** Opening Records provided block **

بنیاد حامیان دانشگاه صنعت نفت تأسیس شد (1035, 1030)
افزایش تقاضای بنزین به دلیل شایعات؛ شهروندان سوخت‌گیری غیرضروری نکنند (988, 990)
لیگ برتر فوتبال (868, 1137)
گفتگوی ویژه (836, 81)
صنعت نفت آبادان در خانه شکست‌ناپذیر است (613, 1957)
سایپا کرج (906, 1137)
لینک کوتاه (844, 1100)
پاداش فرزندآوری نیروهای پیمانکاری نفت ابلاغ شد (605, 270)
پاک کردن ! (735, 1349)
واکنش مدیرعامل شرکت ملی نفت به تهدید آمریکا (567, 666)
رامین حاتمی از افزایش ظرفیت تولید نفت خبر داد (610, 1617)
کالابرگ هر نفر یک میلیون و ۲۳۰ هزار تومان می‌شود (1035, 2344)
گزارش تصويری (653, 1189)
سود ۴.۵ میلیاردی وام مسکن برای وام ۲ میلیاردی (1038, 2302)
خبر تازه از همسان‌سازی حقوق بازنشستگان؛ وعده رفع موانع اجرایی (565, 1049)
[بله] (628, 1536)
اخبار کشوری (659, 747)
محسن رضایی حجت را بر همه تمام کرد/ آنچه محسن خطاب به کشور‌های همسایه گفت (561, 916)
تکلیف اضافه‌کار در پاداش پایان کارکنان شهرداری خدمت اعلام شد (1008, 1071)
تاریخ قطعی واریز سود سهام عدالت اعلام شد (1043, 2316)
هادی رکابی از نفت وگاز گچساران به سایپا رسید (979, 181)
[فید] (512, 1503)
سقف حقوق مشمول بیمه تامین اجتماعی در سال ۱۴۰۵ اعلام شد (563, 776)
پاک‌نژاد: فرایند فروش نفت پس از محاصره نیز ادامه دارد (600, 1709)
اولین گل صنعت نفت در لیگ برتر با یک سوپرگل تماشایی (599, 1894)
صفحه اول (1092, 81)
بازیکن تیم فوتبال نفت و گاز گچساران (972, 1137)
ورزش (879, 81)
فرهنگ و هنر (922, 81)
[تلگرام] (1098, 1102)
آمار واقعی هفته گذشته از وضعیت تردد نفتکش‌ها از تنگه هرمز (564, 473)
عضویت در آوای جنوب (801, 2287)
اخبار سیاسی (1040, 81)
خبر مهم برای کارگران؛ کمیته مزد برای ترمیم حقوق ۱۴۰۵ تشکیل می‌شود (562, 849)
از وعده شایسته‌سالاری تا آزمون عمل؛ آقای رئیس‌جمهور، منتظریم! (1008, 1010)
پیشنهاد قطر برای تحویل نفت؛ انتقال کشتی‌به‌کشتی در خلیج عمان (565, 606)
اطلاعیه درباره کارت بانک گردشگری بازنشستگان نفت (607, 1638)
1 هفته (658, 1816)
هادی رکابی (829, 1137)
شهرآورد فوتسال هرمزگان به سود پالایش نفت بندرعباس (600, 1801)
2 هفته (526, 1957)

** Closing Records provided block **

Problem requirements>
Return every line of the material word for word.

Exercise output>
بنیاد حامیان دانشگاه صنعت نفت تأسیس شد (1035, 1030)
افزایش تقاضای بنزین به دلیل شایعات؛ شهروندان سوخت‌گیری غیرضروری نکنند (988, 990)
لیگ برتر فوتبال (868, 1137)
گفتگوی ویژه (836, 81)
صنعت نفت آبادان در خانه شکست‌ناپذیر است (613, 1957)
سایپا کرج (906, 1137)
لینک کوتاه (844, 1100)
پاداش فرزندآوری نیروهای پیمانکاری نفت ابلاغ شد (605, 270)
پاک کردن ! (735, 1349)
واکنش مدیرعامل شرکت ملی نفت به تهدید آمریکا (567, 666)
رامین حاتمی از افزایش ظرفیت تولید نفت خبر داد (610, 1617)
کالابرگ هر نفر یک میلیون و ۲۳۰ هزار تومان می‌شود (1035, 2344)
گزارش تصويری (653, 1189)
سود ۴.۵ میلیاردی وام مسکن برای وام ۲ میلیاردی (1038, 2302)
خبر تازه از همسان‌سازی حقوق بازنشستگان؛ وعده رفع موانع اجرایی (565, 1049)
[بله] (628, 1536)
اخبار کشوری (659, 747)
محسن رضایی حجت را بر همه تمام کرد/ آنچه محسن خطاب به کشور‌های همسایه گفت (561, 916)
تکلیف اضافه‌کار در پاداش پایان کارکنان شهرداری خدمت اعلام شد (1008, 1071)
تاریخ قطعی واریز سود سهام عدالت اعلام شد (1043, 2316)
هادی رکابی از نفت وگاز گچساران به سایپا رسید (979, 181)
[فید] (512, 1503)
سقف حقوق مشمول بیمه تامین اجتماعی در سال ۱۴۰۵ اعلام شد (563, 776)
پاک‌نژاد: فرایند فروش نفت پس از محاصره نیز ادامه دارد (600, 1709)
اولین گل صنعت نفت در لیگ برتر با یک سوپرگل تماشایی (599, 1894)
صفحه اول (1092, 81)
بازیکن تیم فوتبال نفت و گاز گچساران (972, 1137)
ورزش (879, 81)
فرهنگ و هنر (922, 81)
[تلگرام] (1098, 1102)
آمار واقعی هفته گذشته از وضعیت تردد نفتکش‌ها از تنگه هرمز (564, 473)
عضویت در آوای جنوب (801, 2287)
اخبار سیاسی (1040, 81)
خبر مهم برای کارگران؛ کمیته مزد برای ترمیم حقوق ۱۴۰۵ تشکیل می‌شود (562, 849)
از وعده شایسته‌سالاری تا آزمون عمل؛ آقای رئیس‌جمهور، منتظریم! (1008, 1010)
پیشنهاد قطر برای تحویل نفت؛ انتقال کشتی‌به‌کشتی در خلیج عمان (565, 606)
اطلاعیه درباره کارت بانک گردشگری بازنشستگان نفت (607, 1638)
1 هفته (658, 1816)
هادی رکابی (829, 1137)
شهرآورد فوتسال هرمزگان به سود پالایش نفت بندرعباس (600, 1801)
2 هفته (526, 1957)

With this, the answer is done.